We included type annotations to give you a better understanding of the data types that get passed around.

.. code-block:: python

    class MNISTClient(fl.client.NumPyClient):
        """Flower client implementing MNIST classification using MXNet."""

        def __init__(
            self,
            model: mxnet_mnist.model(),
            train_data: mx.io.NDArrayIter,
            val_data: mx.io.NDArrayIter,
            device: mx.context,
        ) -> None:
            self.model = model
            self.train_data = train_data
            self.val_data = val_data
            self.device = device

        def get_parameters(self, config) -> List[np.ndarray]:
            # Return model parameters as a list of NumPy Arrays
            param = []
            for val in self.model.collect_params(".*weight").values():
                p = val.data()
                # convert parameters from MXNet NDArray to Numpy Array required by Flower Numpy Client
                param.append(p.asnumpy())
            return param

        def set_parameters(self, parameters: List[np.ndarray]) -> None:
            # Collect model parameters and set new weight values
            params = zip(self.model.collect_params(".*weight").keys(), parameters)
            for key, value in params:
                self.model.collect_params().setattr(key, value)

        def fit(
            self, parameters: List[np.ndarray], config: Dict[str, str]
        ) -> Tuple[List[np.ndarray], int]:
            # Set model parameters, train model, return updated model parameters
            self.set_parameters(parameters)
            [accuracy, loss], num_examples = mxnet_mnist.train(
            self.model, self.train_data, epoch=2, device=self.device
            )
            results = {"accuracy": accuracy[1], "loss": loss[1]}
            return self.get_parameters(config={}), num_examples, results

        def evaluate(
            self, parameters: List[np.ndarray], config: Dict[str, str]
        ) -> Tuple[int, float, float]:
            # Set model parameters, evaluate model on local test dataset, return result
            self.set_parameters(parameters)
            [accuracy, loss], num_examples = mxnet_mnist.test(
            self.model, self.val_data, device=self.device
            )
            print("Evaluation accuracy & loss", accuracy, loss)
            return (
                float(loss[1]),
                num_examples,
                {"accuracy": float(accuracy[1])},
            )

Having defined data loading, model architecture, training, and evaluation we can put everything together and train our :code:`Sequential` model on MNIST.

.. code-block:: python

    def main() -> None:
        """Load data, start MNISTClient."""

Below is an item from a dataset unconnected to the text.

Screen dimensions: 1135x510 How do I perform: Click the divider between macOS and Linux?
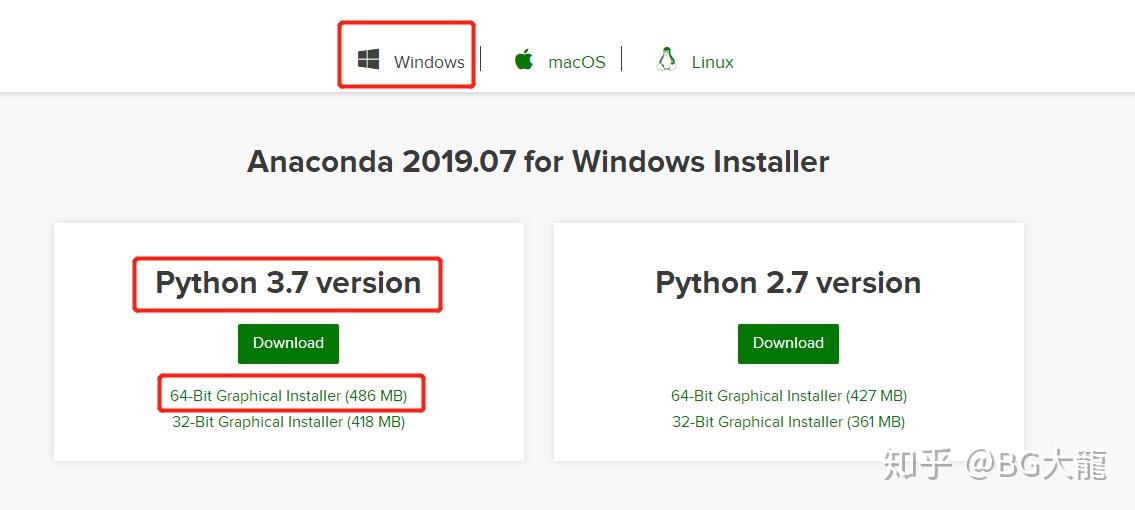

        # Setup context to GPU and if not available to CPU
        DEVICE = [mx.gpu() if mx.test_utils.list_gpus() else mx.cpu()]
        
        # Load data
        train_data, val_data = mxnet_mnist.load_data()
        
        # Define model from centralized training
        model = mxnet_mnist.model()
        
        # Make one forward propagation to initialize parameters
        init = nd.random.uniform(shape=(2, 784))
        model(init)

        # Start Flower client
        client = MNISTClient(model, train_data, val_data, DEVICE)
        fl.client.start_numpy_client(server_address="0.0.0.0:8080", client)


    if __name__ == "__main__":
        main()

And that's it. You can now open two additional terminal windows and run

.. code-block:: python

    python3 client.py

in each window (make sure that the server is still running before you do so) and see your MXNet project run federated learning across two clients. Congratulations!

Next Steps
----------

The full source code for this example: `MXNet: From Centralized To Federated (Code) <https://github.com/adap/flower/blob/main/examples/mxnet_from_centralized_to_federated>`_.
Our example is of course somewhat over-simplified because both clients load the exact same dataset, which isn't realistic.
You're now prepared to explore this topic further. How about using a CNN or using a different dataset? How about adding more clients?